## [Document segment]
BEGIN

- Directed by: Alan Crosland Jr.
- Screenplay by: D. D. Beauchamp; William R. Cox;
- Produced by: Lloyd Royal; Tom Garraway;
- Starring: Zachary Scott; Marcia Henderson; William Campbell;
- Production company: Panorama Pictures Corp.
- Release date: September 1, 1960;
- Running time: 80 minutes
- Country: United States
- Language: English

= Natchez Trace (film) =

1960 film by Alan Crosland, Jr.

Natchez Trace (also known as Bandits of the Natchez Trace) is a 1960 American film starring Zachary Scott, Marcia Henderson, and William Campbell, produced by Lloyd Royal and Tom Garraway, and directed by Alan Crosland Jr. The now-lost film was based on a novel of the same name by William Bradford Huie.

==Plot==
The film takes place in the 1820s focusing on the exploits of John Murrell, a slave trader and bandit who worked the central part of the Natchez Trace in the 1820s and 1830s. The plot centers around the revenge against Murrell by a bank clerk following the abduction of his fiancé and murder of her father. Reportedly, Mississippi Governor James P. Coleman declined an offer to play Governor Gerard C. Brandon in the film.

END

## [Set of tasks]
• a. In two sentences, summarize the article on the film Natchez Trace.
• b. From the Natchez Trace article, return the stretch from "Natchez Trace (also" through "William Bradford Huie." word for word.

## [Available data]
BEGIN

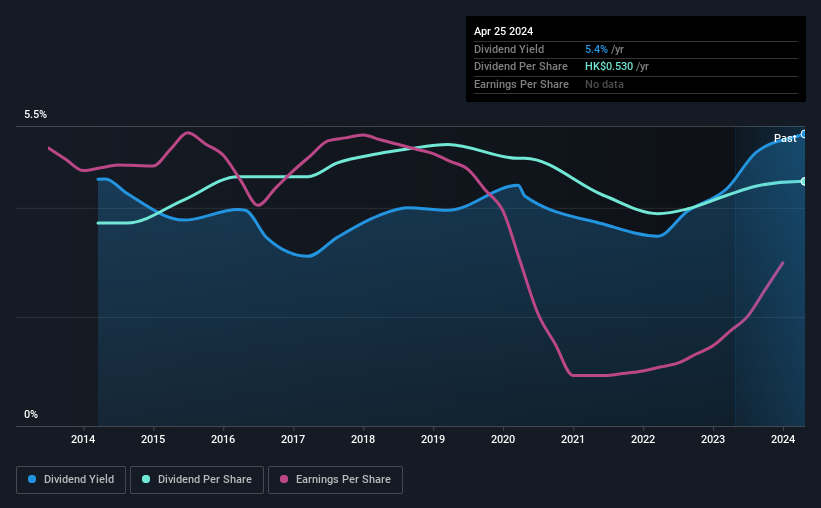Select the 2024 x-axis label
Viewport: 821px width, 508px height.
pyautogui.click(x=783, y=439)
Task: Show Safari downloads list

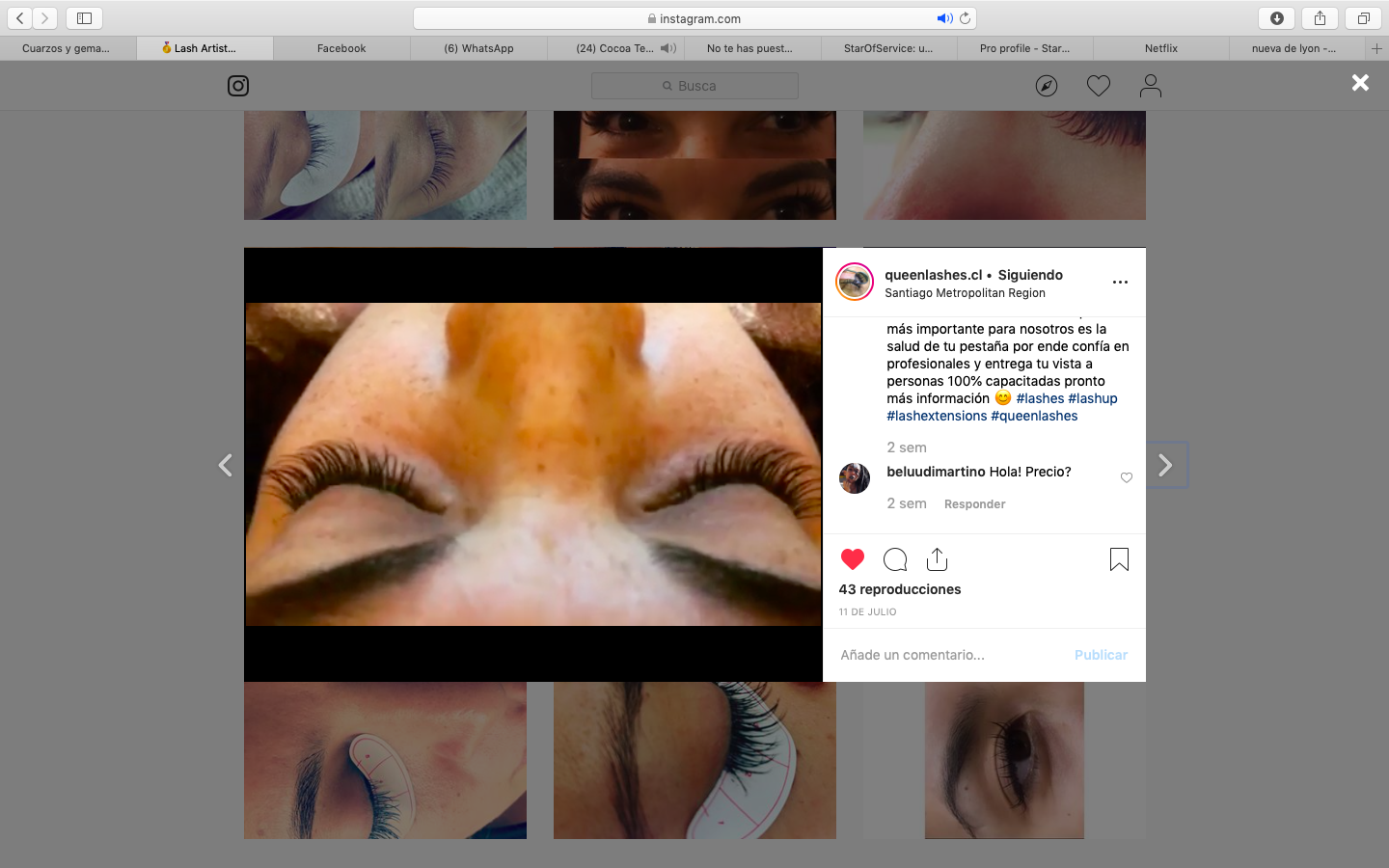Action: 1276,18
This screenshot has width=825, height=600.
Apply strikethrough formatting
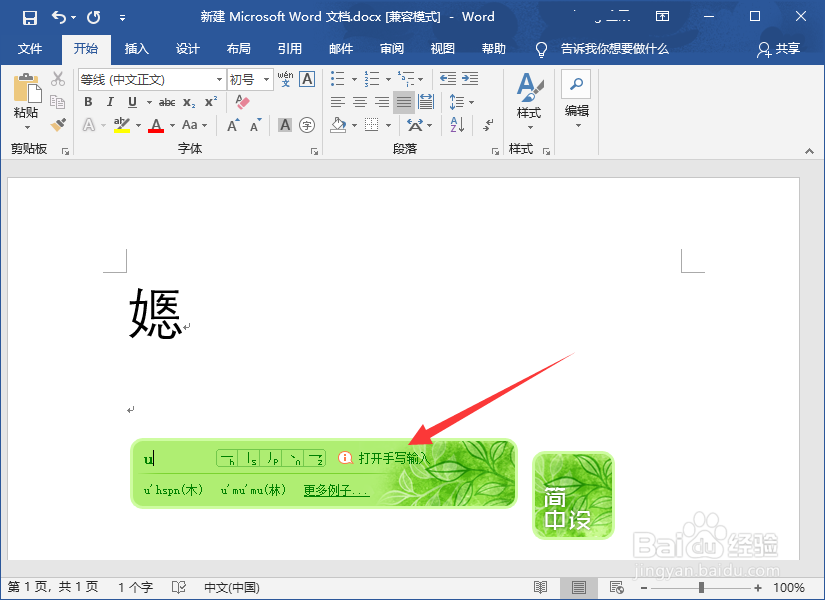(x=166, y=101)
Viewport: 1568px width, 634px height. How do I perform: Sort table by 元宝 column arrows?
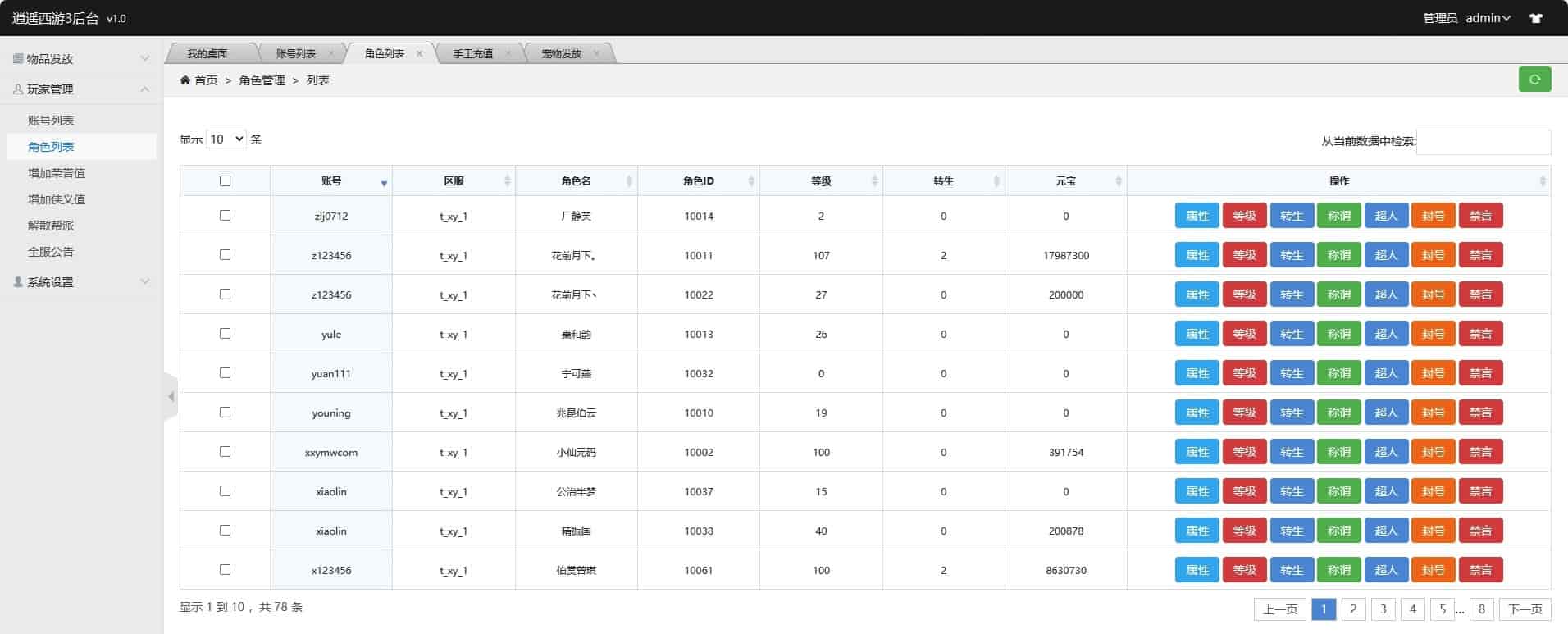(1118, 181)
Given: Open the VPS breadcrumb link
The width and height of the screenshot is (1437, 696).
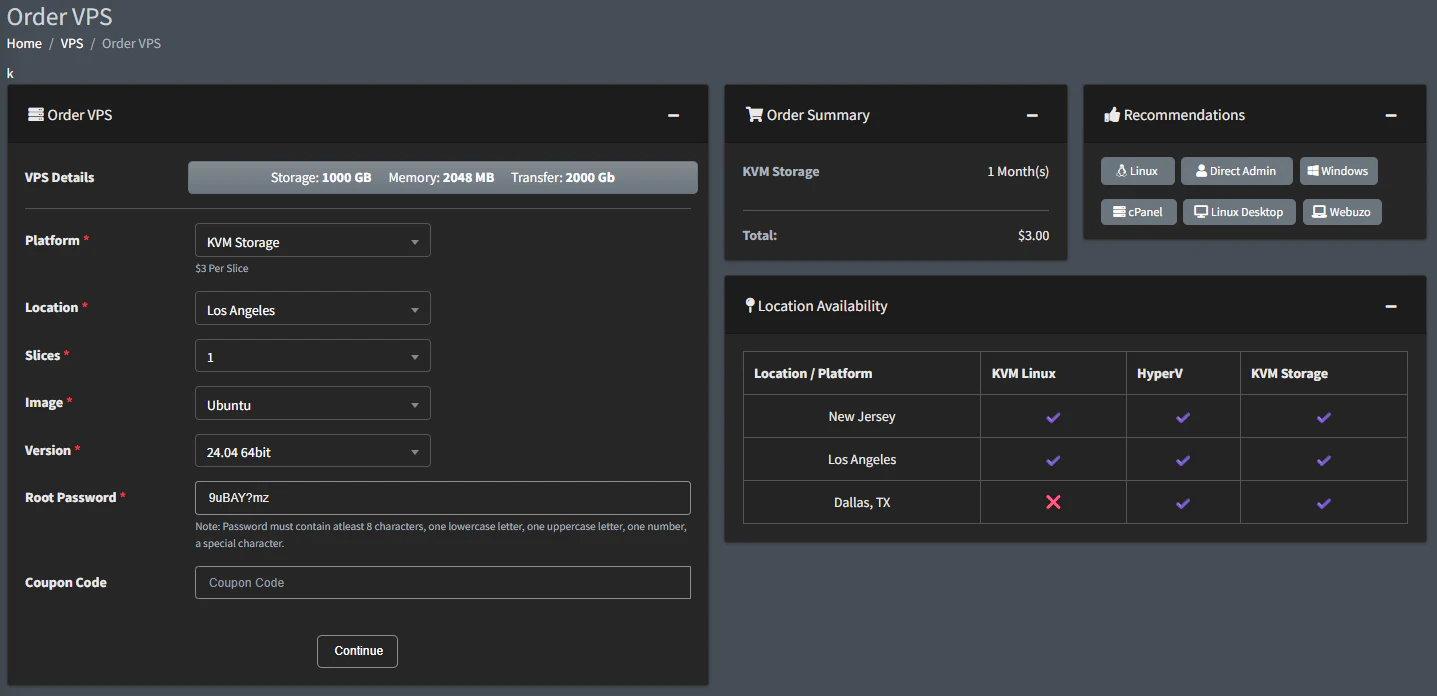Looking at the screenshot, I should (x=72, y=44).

END

## [Results for each task]
• a. Natchez Trace, also known as Bandits of the Natchez Trace, is a now-lost 1960 American film directed by Alan Crosland Jr., starring Zachary Scott, Marcia Henderson, and William Campbell, and based on a novel of the same name by William Bradford Huie. Set in the 1820s, it follows the exploits of slave trader and bandit John Murrell and centers on a bank clerk's revenge against him after the abduction of the clerk's fiancé and the murder of her father.

• b.
Natchez Trace (also known as Bandits of the Natchez Trace) is a 1960 American film starring Zachary Scott, Marcia Henderson, and William Campbell, produced by Lloyd Royal and Tom Garraway, and directed by Alan Crosland Jr. The now-lost film was based on a novel of the same name by William Bradford Huie.